> RECORDED DATA:
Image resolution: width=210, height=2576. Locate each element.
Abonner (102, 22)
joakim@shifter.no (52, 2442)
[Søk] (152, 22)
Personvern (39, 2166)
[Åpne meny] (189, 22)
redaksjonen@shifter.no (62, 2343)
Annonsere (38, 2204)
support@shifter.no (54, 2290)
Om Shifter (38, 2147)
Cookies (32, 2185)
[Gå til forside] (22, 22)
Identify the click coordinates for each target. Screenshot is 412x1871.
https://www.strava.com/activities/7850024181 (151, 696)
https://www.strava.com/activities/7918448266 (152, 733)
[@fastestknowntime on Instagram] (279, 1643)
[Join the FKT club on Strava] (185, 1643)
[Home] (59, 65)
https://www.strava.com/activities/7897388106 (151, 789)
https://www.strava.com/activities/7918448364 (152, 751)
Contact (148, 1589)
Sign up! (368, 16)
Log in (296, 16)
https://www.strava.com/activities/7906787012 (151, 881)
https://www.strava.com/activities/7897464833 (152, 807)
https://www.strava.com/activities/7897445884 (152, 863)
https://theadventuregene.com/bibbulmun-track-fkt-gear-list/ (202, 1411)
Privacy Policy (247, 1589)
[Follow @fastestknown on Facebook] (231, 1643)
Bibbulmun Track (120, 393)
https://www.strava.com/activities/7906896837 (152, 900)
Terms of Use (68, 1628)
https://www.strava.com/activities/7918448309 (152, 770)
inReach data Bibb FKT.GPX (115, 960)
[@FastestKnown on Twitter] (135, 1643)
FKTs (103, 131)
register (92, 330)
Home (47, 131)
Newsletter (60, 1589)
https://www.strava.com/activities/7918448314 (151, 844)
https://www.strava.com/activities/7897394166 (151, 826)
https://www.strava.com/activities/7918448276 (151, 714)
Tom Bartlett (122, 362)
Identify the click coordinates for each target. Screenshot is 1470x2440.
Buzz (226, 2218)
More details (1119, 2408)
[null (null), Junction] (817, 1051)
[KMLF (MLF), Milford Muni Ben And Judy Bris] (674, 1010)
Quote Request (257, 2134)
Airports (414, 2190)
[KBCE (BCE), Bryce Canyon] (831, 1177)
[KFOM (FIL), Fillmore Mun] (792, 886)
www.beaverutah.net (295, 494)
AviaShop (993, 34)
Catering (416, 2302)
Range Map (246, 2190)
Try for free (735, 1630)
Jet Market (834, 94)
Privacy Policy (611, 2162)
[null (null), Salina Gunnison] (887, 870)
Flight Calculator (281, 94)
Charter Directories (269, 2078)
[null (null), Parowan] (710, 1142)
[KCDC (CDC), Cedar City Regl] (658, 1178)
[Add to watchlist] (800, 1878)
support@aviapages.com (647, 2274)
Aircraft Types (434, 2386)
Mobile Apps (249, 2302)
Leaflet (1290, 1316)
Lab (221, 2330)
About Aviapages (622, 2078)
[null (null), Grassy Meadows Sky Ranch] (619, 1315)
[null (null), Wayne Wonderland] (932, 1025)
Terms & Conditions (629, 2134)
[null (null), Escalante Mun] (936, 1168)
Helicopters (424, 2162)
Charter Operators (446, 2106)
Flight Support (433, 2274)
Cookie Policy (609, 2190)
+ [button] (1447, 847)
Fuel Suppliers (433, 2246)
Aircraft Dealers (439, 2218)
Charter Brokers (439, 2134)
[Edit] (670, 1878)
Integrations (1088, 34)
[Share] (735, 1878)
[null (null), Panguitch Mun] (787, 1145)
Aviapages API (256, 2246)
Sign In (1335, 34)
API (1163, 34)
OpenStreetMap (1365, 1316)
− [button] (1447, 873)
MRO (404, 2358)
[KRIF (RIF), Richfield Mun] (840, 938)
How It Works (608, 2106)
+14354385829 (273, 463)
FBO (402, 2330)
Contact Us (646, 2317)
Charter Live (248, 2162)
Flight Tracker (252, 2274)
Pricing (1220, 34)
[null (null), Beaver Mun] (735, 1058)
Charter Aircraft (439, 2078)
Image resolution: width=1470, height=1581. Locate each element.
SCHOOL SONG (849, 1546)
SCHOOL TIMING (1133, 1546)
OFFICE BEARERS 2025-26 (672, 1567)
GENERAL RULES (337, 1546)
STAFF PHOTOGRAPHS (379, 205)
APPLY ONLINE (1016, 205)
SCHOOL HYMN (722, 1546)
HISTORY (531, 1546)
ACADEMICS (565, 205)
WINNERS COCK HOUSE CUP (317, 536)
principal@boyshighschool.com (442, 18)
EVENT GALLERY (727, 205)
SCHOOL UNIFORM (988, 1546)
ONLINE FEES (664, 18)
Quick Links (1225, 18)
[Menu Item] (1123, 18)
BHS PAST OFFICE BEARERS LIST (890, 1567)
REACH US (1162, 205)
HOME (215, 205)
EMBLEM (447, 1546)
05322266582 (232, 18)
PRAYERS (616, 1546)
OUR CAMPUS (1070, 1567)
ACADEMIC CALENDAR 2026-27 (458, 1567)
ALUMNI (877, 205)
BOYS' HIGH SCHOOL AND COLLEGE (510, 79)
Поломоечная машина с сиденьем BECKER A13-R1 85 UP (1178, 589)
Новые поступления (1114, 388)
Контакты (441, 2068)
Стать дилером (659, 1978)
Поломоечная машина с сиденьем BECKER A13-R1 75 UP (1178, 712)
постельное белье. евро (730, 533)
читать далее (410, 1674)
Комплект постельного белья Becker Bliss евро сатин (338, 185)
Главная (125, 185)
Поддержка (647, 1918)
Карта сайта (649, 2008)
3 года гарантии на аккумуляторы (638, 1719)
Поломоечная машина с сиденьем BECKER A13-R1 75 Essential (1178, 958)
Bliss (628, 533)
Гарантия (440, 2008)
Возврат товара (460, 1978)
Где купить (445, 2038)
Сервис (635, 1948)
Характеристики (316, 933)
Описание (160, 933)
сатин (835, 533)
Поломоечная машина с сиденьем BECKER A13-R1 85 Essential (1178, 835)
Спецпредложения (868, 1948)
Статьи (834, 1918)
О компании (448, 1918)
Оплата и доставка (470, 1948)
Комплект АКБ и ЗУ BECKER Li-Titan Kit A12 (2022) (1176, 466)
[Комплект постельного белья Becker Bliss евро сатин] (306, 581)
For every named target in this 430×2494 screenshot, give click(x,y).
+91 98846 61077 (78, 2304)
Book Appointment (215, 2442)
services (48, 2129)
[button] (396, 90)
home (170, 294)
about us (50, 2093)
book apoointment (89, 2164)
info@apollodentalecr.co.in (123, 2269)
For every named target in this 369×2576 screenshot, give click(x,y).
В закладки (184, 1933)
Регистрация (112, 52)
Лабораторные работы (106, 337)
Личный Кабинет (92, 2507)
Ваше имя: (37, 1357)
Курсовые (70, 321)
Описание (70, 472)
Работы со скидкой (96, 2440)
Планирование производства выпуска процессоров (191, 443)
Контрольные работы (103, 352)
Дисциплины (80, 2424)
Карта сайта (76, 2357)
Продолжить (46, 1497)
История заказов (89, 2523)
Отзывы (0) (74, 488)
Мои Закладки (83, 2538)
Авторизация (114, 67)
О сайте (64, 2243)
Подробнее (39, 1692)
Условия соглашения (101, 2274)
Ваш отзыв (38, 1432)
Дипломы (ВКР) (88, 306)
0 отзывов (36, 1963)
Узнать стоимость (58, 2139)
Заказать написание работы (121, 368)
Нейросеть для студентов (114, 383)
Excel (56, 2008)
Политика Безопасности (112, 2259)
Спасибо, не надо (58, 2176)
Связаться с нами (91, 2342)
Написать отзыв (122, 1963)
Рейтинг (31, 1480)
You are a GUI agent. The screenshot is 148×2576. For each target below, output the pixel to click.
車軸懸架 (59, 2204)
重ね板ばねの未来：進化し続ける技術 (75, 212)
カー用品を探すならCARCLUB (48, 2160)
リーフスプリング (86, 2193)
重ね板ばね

> ACTION ITEM: Pick every line from the listing holding the string "BEARERS", and copy it.

> ANSWER:
OFFICE BEARERS 2025-26 (672, 1567)
BHS PAST OFFICE BEARERS LIST (890, 1567)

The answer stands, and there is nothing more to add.